One of the most successful German start-ups, it was launched by Daniel Krauss, André Schwämmlein and Jochen Engert in 2013, after deregulation of the bus market in that country. FlixBus is a subsidiary of FlixMobility, which has also launched train services. The firm works with around 300 independent bus and train entities.
In 2015, FlixBus began expanding internationally, with long-distance networks in France, Italy, Denmark, Netherlands and Croatia, as well as cross-border services to Norway, Spain and Britain. It connects a little more than 2,000 destinations in 30 countries, says the company.
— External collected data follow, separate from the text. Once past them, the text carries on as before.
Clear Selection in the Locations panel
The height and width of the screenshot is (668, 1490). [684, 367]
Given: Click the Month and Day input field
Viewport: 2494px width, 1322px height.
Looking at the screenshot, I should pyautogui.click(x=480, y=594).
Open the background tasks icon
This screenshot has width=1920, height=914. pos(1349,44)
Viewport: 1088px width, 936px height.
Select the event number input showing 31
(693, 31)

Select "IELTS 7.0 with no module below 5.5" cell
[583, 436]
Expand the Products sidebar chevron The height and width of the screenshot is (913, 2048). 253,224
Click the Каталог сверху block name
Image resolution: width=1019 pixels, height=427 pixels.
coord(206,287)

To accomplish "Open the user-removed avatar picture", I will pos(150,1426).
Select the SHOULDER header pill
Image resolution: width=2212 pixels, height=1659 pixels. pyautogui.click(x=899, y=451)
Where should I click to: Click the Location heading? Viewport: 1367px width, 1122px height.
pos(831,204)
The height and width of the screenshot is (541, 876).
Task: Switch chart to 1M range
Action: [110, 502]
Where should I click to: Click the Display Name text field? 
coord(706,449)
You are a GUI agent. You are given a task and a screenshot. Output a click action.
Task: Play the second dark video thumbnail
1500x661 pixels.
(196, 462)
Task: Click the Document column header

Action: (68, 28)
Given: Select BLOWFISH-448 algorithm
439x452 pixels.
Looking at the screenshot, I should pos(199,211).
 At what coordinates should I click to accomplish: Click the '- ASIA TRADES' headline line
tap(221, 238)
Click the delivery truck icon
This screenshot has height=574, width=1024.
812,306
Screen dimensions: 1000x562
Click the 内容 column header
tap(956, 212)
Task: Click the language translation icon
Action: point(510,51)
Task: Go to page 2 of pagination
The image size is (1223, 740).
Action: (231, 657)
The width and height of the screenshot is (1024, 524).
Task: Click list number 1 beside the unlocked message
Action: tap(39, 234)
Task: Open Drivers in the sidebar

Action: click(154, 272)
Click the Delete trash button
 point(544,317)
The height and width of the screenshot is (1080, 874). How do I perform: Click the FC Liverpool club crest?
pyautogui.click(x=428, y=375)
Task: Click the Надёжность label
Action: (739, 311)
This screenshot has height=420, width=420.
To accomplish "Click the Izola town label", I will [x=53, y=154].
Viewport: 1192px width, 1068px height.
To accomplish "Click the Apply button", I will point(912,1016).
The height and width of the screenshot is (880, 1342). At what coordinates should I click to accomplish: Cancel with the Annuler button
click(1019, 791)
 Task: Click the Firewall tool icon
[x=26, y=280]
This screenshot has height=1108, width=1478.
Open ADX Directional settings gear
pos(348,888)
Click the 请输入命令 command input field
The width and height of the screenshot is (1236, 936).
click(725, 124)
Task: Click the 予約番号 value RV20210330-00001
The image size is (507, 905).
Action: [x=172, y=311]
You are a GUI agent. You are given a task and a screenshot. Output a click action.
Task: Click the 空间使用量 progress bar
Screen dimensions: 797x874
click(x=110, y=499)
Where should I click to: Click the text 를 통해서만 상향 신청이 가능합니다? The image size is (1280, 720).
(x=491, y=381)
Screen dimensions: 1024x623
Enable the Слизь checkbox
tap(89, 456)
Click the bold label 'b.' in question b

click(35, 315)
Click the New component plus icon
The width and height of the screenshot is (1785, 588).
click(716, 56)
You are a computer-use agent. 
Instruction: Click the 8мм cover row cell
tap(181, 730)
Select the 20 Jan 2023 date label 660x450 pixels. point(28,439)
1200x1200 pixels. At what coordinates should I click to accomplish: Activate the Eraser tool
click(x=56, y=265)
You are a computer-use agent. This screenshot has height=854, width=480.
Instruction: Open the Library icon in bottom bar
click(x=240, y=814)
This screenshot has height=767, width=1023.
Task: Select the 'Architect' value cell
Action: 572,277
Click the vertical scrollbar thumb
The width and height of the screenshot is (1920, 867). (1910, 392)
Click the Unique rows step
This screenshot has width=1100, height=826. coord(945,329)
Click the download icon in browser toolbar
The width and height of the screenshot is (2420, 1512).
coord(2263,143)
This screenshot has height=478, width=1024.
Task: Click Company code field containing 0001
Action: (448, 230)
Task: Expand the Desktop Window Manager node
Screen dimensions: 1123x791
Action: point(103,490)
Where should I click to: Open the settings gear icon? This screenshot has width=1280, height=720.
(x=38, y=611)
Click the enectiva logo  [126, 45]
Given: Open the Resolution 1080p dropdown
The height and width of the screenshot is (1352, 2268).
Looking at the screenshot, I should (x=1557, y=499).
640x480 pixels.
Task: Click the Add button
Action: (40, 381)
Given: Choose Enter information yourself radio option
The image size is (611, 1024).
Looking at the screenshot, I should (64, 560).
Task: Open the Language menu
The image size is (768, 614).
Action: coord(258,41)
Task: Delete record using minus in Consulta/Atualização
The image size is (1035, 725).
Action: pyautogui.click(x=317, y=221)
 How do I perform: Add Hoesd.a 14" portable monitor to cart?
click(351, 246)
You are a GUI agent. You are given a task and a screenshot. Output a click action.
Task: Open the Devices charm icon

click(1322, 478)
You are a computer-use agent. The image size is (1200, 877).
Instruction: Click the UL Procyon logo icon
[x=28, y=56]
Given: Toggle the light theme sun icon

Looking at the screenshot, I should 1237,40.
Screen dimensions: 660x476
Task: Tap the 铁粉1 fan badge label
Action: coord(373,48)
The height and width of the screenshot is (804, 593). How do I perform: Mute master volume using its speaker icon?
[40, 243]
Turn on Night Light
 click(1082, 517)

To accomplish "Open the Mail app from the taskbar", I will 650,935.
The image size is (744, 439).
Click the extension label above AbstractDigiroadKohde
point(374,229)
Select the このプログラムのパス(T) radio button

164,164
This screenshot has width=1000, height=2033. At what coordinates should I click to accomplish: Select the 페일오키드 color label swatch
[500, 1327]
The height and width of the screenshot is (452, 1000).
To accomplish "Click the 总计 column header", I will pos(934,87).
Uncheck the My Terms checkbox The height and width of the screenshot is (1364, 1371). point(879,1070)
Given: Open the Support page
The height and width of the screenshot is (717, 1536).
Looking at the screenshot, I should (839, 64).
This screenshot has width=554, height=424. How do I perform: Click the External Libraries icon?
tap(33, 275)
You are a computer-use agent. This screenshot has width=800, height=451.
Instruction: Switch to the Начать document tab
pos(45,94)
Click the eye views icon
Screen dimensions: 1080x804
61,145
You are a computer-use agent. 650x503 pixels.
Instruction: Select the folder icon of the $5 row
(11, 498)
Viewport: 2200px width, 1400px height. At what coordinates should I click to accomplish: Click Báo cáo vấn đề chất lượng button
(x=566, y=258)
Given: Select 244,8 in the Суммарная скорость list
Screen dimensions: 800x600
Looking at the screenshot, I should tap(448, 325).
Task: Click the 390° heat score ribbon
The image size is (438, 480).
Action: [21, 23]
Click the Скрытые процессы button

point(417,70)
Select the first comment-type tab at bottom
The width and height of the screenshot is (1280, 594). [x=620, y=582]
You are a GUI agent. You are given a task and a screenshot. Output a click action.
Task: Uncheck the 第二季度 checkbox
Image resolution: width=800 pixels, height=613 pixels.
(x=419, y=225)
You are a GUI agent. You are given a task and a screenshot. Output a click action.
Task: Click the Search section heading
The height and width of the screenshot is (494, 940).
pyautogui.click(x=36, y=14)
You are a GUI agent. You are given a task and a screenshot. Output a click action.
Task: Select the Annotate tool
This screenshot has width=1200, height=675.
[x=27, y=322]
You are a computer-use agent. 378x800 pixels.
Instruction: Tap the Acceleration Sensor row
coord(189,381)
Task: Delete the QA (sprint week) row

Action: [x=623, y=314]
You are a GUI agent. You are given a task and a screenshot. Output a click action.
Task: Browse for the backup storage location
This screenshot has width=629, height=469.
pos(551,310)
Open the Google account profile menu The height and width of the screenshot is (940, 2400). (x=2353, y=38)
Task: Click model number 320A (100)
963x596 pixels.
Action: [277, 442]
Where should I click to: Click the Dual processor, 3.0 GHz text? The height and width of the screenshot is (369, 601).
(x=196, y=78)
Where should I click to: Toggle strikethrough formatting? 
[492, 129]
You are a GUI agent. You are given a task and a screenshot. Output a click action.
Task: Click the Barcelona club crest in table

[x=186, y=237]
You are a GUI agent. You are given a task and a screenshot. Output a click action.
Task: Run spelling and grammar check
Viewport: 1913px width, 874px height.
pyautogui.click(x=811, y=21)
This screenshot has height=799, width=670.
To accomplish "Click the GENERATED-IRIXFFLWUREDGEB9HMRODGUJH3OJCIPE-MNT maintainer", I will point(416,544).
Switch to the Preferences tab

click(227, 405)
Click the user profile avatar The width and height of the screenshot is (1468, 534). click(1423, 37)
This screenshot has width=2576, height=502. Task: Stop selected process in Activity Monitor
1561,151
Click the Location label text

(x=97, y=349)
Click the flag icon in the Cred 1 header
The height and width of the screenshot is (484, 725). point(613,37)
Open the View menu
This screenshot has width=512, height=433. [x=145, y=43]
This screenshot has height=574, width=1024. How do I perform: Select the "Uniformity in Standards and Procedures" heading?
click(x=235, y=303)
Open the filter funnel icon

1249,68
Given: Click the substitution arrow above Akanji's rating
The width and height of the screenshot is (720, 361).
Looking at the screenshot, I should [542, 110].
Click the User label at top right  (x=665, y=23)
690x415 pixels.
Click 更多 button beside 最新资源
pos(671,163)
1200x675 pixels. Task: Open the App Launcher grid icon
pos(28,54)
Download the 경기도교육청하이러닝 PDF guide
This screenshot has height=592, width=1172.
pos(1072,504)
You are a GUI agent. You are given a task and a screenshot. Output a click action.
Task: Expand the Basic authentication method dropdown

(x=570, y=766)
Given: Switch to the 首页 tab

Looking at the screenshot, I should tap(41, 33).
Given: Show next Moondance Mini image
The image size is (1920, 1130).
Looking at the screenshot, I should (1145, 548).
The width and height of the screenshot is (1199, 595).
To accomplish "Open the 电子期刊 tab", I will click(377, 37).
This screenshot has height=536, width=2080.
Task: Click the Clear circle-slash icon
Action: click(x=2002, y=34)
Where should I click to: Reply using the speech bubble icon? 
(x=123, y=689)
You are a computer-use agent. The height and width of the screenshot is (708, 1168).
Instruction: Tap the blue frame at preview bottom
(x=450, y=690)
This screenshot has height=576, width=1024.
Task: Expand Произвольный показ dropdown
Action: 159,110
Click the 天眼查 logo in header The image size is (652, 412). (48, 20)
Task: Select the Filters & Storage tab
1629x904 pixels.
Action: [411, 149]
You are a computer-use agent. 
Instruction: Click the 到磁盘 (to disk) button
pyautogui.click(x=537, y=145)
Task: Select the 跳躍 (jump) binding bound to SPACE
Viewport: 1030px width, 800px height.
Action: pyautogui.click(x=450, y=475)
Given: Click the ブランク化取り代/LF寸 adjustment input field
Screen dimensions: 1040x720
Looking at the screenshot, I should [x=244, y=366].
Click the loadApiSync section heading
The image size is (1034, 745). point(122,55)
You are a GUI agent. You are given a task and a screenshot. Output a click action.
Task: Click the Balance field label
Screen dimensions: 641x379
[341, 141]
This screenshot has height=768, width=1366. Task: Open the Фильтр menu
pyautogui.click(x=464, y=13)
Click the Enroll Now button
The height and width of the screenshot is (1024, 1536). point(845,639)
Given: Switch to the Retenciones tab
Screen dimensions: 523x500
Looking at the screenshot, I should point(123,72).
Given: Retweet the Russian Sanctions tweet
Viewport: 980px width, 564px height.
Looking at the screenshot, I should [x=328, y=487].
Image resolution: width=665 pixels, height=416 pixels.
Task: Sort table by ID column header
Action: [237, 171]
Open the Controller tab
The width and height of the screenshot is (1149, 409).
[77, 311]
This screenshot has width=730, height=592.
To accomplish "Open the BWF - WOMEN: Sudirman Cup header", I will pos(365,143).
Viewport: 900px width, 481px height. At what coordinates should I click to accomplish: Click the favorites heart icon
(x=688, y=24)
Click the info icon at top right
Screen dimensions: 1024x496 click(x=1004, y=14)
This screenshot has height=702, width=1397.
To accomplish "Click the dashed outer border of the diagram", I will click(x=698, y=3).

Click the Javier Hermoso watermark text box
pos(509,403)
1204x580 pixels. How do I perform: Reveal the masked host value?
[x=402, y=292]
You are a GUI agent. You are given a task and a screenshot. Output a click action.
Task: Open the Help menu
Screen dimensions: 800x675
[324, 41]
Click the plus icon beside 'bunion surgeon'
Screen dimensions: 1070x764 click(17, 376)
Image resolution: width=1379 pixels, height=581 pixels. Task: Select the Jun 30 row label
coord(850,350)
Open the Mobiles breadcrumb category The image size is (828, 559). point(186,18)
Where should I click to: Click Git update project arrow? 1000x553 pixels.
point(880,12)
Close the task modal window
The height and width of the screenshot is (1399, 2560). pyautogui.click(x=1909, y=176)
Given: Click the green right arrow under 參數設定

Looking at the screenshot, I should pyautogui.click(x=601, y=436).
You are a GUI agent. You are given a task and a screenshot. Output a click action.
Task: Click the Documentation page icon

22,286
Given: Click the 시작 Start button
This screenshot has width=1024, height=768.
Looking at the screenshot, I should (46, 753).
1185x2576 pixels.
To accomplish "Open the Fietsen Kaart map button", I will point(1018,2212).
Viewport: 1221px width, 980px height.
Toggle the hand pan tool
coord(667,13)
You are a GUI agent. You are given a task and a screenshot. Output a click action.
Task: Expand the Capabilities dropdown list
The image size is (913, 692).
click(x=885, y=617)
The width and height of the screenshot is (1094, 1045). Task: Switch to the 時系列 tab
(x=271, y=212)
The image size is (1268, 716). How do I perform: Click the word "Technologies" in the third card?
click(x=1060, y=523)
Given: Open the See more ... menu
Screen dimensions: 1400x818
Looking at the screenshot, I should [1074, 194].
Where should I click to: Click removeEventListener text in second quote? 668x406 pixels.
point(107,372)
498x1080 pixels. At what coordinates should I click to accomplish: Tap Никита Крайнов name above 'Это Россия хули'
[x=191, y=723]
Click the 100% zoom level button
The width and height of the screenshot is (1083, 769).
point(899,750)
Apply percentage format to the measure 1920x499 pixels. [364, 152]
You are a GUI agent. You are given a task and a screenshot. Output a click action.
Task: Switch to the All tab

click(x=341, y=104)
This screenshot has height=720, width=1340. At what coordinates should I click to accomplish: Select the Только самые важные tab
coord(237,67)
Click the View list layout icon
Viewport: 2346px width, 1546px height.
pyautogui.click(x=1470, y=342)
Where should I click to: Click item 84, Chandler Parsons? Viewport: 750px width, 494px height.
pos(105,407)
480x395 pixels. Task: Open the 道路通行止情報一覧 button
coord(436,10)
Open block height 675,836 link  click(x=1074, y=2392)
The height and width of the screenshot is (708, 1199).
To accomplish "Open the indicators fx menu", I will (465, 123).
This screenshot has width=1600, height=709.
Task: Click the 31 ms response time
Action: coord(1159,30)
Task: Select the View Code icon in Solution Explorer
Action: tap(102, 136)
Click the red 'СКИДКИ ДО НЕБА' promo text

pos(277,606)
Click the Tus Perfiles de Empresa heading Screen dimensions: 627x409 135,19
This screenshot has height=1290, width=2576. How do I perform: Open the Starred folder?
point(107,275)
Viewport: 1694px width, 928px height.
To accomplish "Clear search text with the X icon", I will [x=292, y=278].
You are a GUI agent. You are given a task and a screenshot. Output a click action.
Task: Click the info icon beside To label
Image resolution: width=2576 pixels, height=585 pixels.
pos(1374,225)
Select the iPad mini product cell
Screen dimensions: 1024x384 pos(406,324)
In August, FlixMobility said it had extended a Series-F funding round by partnering with Baillie Gifford, Luxor Capital Group and Odyssey 44, with additional investment provided through funds and accounts managed by BlackRock. The capital raised will be used to fuel further global expansion and to launch a new FlixMobility service, FlixCar. The latter would be a ride sharing platform that will complement the existing FlixBus and FlixTrain networks, as well as the company's charter platform, said the company.
The funds would also help in attaining market leadership in the US; by 2020, it will also see buses in South America and Asia, it said.
Apart from new investors, existing shareholders include General Atlantic, a leading global growth equity firm, and Silver Lake, a global player in technology investment. The company entered the US markets last year.
The entry of FlixBus could lead to a big shift in intercity transport in India. While there are operators offering online platforms for ticketing and customer support, there is no Uber-like standardisation of services on a large scale.
According to an official survey titled ‘Key indicators of household expenditure on services and durable goods’ in 2014-15, the bus is the most reported means of transport in both rural and urban areas. About 66 per cent of households in rural areas and 62 per cent in urban areas reported expenditure on bus travel.